Improving Bloglines Recommendations
Bloglines is in the best possible position, if it chooses, to build a recommendation service. They already have a basic service, but its usefulness is pretty limited as it is heavily weighted by popularity. Bloglines has consistently suggested that I should be reading Slashdot, The Register, and Salon. Lets assume that if my profile suggests I’m a geek, and I’m not subscribed to Slashdot, it isn’t because I haven’t heard of it. What we need is inverse frequency weighting, if you and I are the only people are on Earth who subscribe to a handful of feeds, I’m very interested in your reccomendations for related readings. The more I think about this, the more it sounds like a vector space problem.

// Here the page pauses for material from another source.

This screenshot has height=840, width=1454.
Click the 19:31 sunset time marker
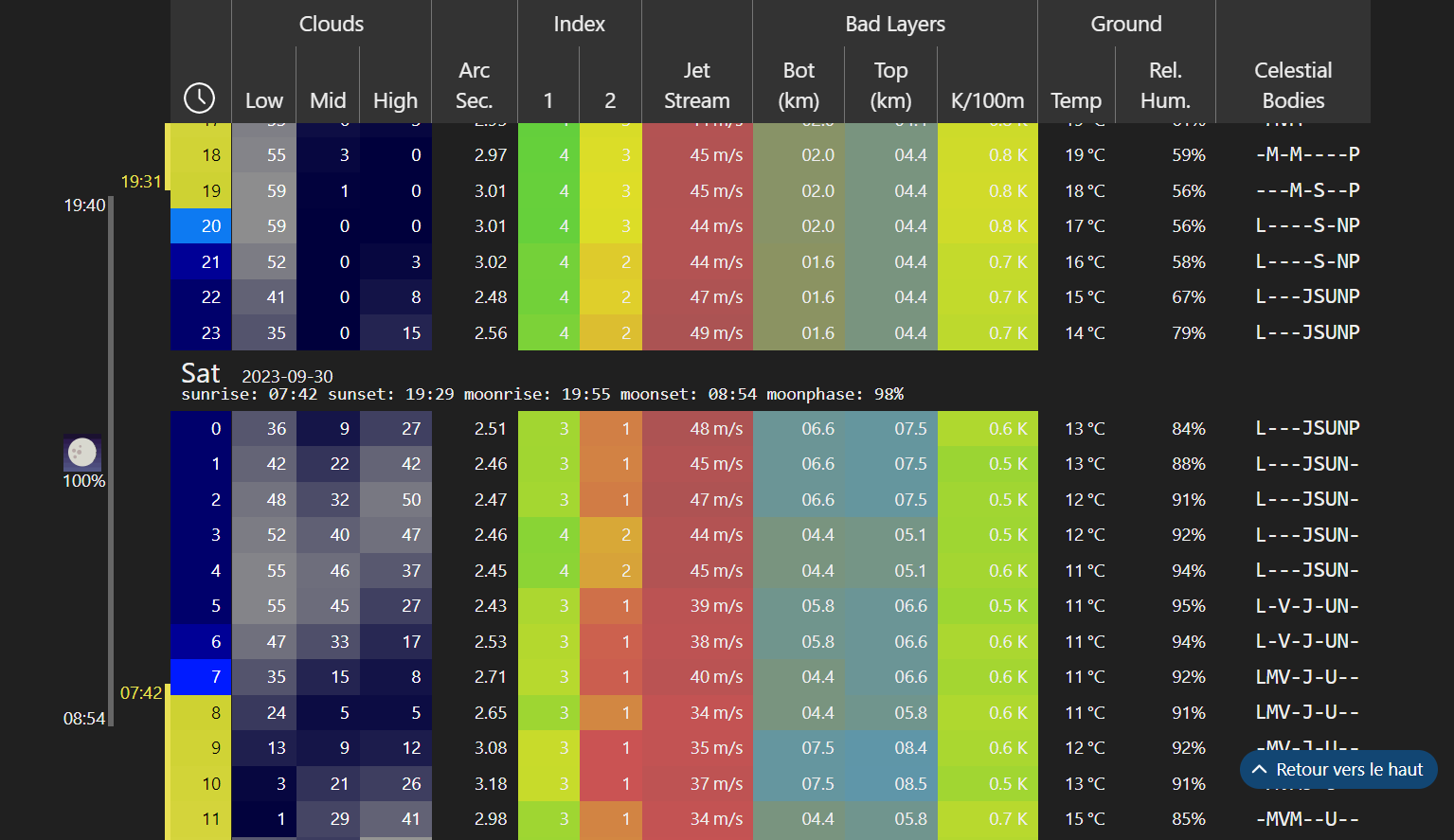pyautogui.click(x=141, y=182)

And Bloglines has a few advantages that other services, like Winer’s Share Your OPML don’t have, you see Bloglines knows if I’m actually reading the feeds I’m subscribed to, or just letting items pile up. Bloglines knows I’m more likely to read the Guardian, then the BBC, more likely to read the New York Times Review of Books, then their national news, and that, while I’m subscribed to 6 feeds on ColdFusion, I haven’t read any of them since December.
Of course as my own experiments with finding similar items suggests modelling problems as a vector space has its draw backs. They tend to consume a lot of memory, and they can’t be updated incrementally. With Bloglines seeming add several hundred new feeds a day to the system, there would probably have to be a week, to a month delay in adding new feeds to the mix/vector.